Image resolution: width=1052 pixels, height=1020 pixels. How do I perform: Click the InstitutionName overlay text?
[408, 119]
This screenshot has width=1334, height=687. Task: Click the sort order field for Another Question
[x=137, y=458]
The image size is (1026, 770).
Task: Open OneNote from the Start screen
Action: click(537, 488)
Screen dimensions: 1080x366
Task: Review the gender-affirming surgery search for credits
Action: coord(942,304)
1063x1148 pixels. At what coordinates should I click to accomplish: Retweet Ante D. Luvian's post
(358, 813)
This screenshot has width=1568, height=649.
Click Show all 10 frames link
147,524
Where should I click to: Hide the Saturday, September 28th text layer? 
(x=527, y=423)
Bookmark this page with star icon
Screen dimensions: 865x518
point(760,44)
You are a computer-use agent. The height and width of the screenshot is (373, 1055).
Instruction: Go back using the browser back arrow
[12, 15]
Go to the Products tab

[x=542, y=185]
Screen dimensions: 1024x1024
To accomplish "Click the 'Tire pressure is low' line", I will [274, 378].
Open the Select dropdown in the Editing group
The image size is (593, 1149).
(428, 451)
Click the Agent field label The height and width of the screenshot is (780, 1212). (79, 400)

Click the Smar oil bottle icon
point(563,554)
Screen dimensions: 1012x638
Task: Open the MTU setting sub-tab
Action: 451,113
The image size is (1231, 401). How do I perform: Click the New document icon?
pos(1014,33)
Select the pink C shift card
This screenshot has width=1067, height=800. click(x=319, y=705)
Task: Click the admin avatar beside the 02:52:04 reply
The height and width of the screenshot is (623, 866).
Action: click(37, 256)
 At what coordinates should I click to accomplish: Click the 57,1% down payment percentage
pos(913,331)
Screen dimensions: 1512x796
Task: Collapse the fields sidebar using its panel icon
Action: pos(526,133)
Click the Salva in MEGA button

++++++++++

_TASK REQUIREMENTS_
Each line of the records must be reproduced exactly.

_TASK RESULT_
Image resolution: width=1052 pixels, height=1020 pixels. How do I perform: Click the InstitutionName overlay text?
[408, 119]
This screenshot has width=1334, height=687. Task: Click the sort order field for Another Question
[x=137, y=458]
The image size is (1026, 770).
Task: Open OneNote from the Start screen
Action: click(537, 488)
Screen dimensions: 1080x366
Task: Review the gender-affirming surgery search for credits
Action: coord(942,304)
1063x1148 pixels. At what coordinates should I click to accomplish: Retweet Ante D. Luvian's post
(358, 813)
This screenshot has width=1568, height=649.
Click Show all 10 frames link
147,524
Where should I click to: Hide the Saturday, September 28th text layer? 
(x=527, y=423)
Bookmark this page with star icon
Screen dimensions: 865x518
point(760,44)
You are a computer-use agent. The height and width of the screenshot is (373, 1055).
Instruction: Go back using the browser back arrow
[12, 15]
Go to the Products tab

[x=542, y=185]
Screen dimensions: 1024x1024
To accomplish "Click the 'Tire pressure is low' line", I will [274, 378].
Open the Select dropdown in the Editing group
The image size is (593, 1149).
(428, 451)
Click the Agent field label The height and width of the screenshot is (780, 1212). (79, 400)

Click the Smar oil bottle icon
point(563,554)
Screen dimensions: 1012x638
Task: Open the MTU setting sub-tab
Action: 451,113
The image size is (1231, 401). How do I perform: Click the New document icon?
pos(1014,33)
Select the pink C shift card
This screenshot has width=1067, height=800. click(x=319, y=705)
Task: Click the admin avatar beside the 02:52:04 reply
The height and width of the screenshot is (623, 866).
Action: click(37, 256)
 At what coordinates should I click to accomplish: Click the 57,1% down payment percentage
pos(913,331)
Screen dimensions: 1512x796
Task: Collapse the fields sidebar using its panel icon
Action: pos(526,133)
Click the Salva in MEGA button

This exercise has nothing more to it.